Mia zia alza entrambi i pollici in segno di approvazione, io le sorrido di rimando, sono curiosa di sapere cosa ne penserà Tom. Alle nove suona il campanello e zia lo fa entrare, quando mi vede gli si illuminano gli occhi e in due falcate è accanto a me.
“Sono io che devo fare capire agli altri che sei mia, Jen.
Sei uno schianto.”
“Grazie mille.”
Dico rossa.
“Jenny, devi essere a casa per mezzanotte e mezza, non un minuto più tardi.”
Io annuisco.
“Sì, grazie zia.”
Usciamo e saliamo nella sua macchina, cantiamo e chiacchieriamo per tutto il percorso, poi lui parcheggia e mi dà un bacio veloce.
“Sono in ritardo, gli altri mi aspettano. Là ci sono Josie, Anne e Peggy Sue.”
“Ciao e buon fortuna.”
Muovo la mia mano in un cenno di saluto, lui corre via.

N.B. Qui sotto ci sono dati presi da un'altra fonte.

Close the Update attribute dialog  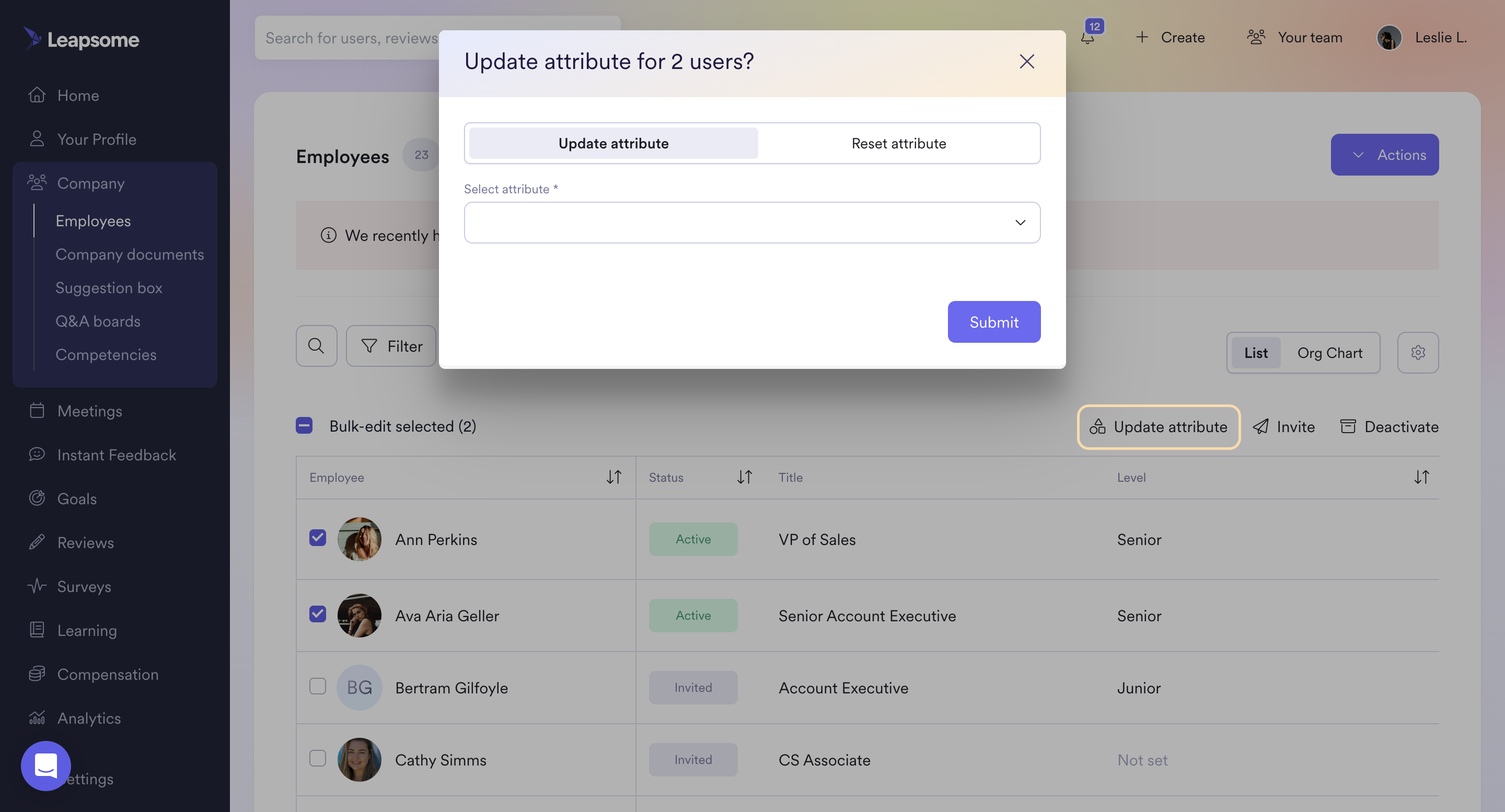(1026, 62)
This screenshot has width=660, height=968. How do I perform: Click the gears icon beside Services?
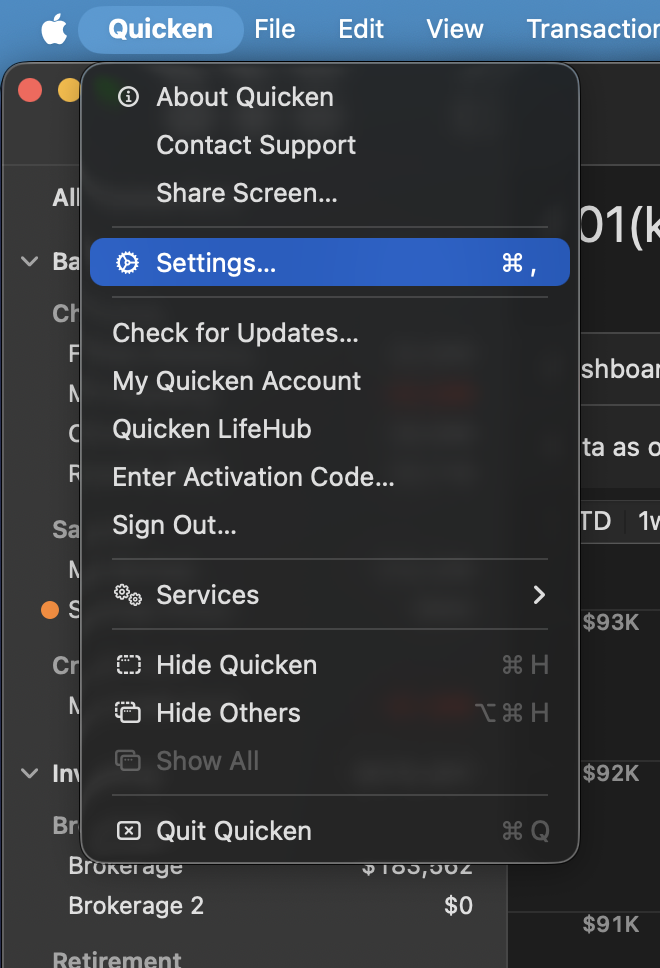(128, 593)
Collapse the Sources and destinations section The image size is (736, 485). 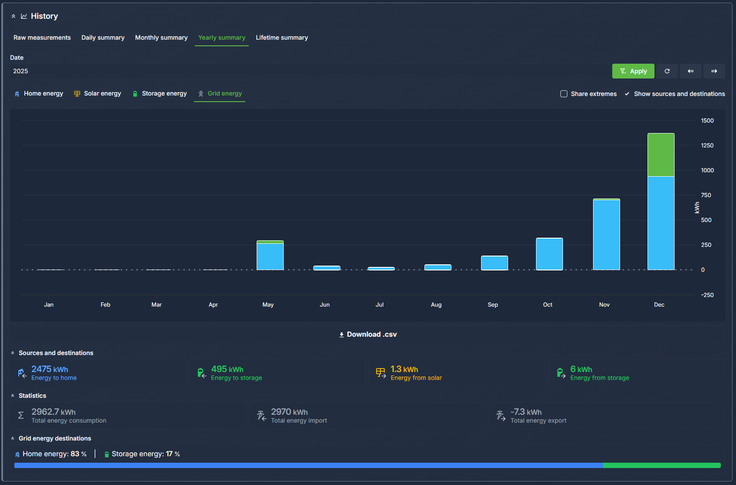[x=13, y=353]
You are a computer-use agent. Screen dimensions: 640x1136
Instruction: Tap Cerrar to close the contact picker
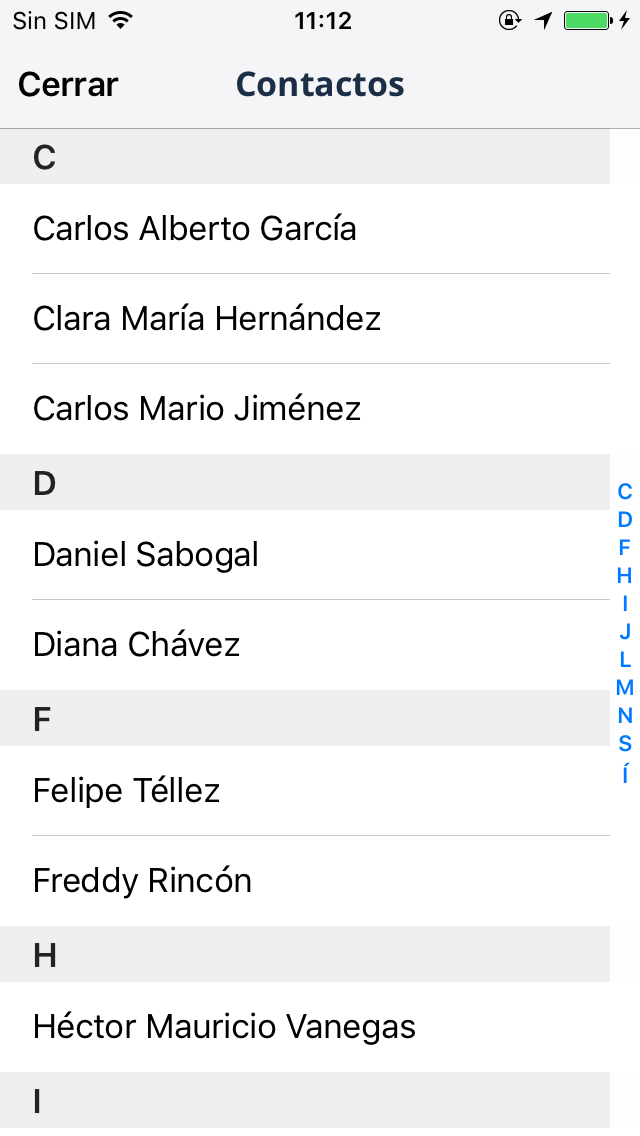[x=66, y=85]
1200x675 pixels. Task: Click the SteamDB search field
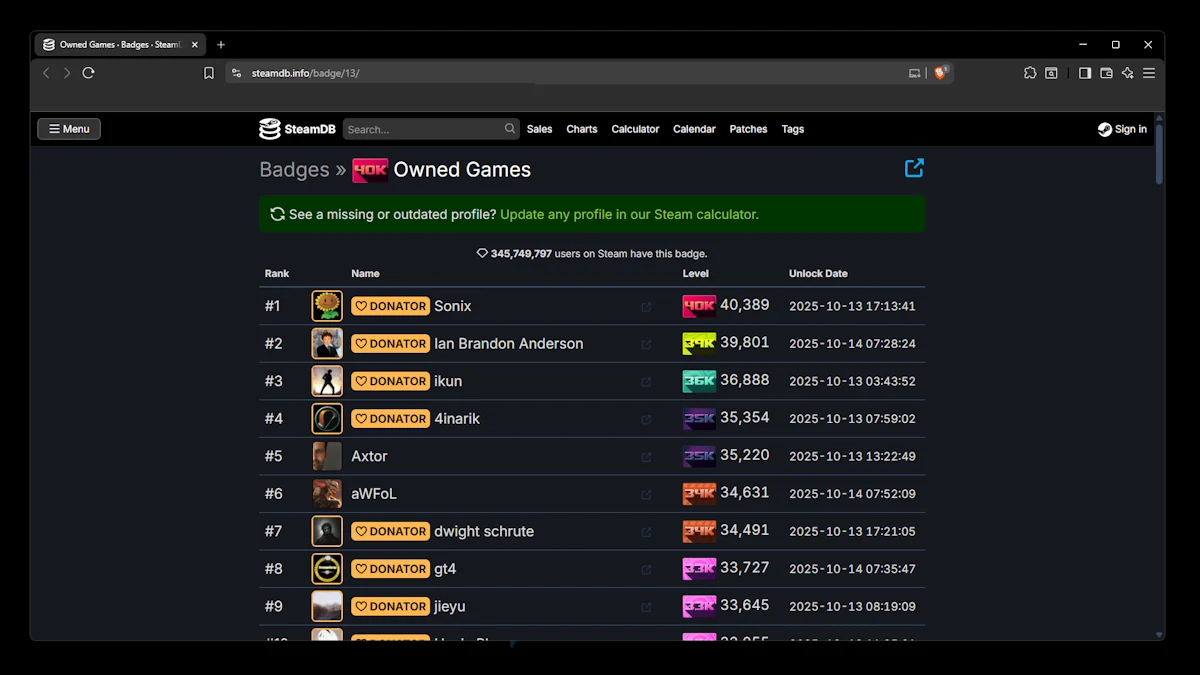click(x=424, y=129)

Mi accendo una sigaretta e raggiungo il gruppetto guidata dalla chioma viola di Peggy Sue e da quella blu di Luke, ci sono anche David e Andrew.
Le ragazze si mettono a urlare quando mi vedono, mi abbracciano e mi chiedono di Chicago e poi iniziano a parlare a ruota di quello che è successo in questi mesi per far passare il tempo, come se non fosse successo nulla prima che io me ne andassi.
Chiacchierando arriva il momento di entrare e corriamo per accaparrarci i post vicino al palco.
“Cazzo, non vedo l’ora di sentirli.”
Esclamo eccitata e poco dopo partono le note di Carousel, per la prima volta vedo il batterista – Scott, un tizio biondo con un’aria da ragazzino, mi pare abbia tre anni meno di me – e vedo anche Mark che adesso ha i capelli azzurri.
La musica è trascinante, ti fa venire voglia di saltare – ed è quello che faccio – pogare e cantare a squarciagola, senza contare che le battute che dicono tra una puntata e l’altra sono studiate apposta per far ridere la folla.
Non sapevo che fossero così bravi, quello stronzo non me l’ha detto per niente al telefono!
Quando finalmente finiscono salto in braccio a Tom e quasi lo stritolo.
“Perché non mi hai mai detto che eravate così bravi?”
Gli urlo a due centimetri dalle orecchie.
“Eh, mi è passato di mente.”
“Non ti dovrebbe mai passare di mente una cosa del genere.”
Dice una voce sconosciuta accanto a noi.
“Lei chi è?”
Chiede curioso Mark.
“Sono Rick Devoe, un manager che ritiene di aver appena scoperto una band ce potrebbe funzionare.”
L’annunci ci lascia senza parole, i blink sfonderanno.
Sono qui con Tom a festeggiare il suo trionfo, potrei chiedere di più.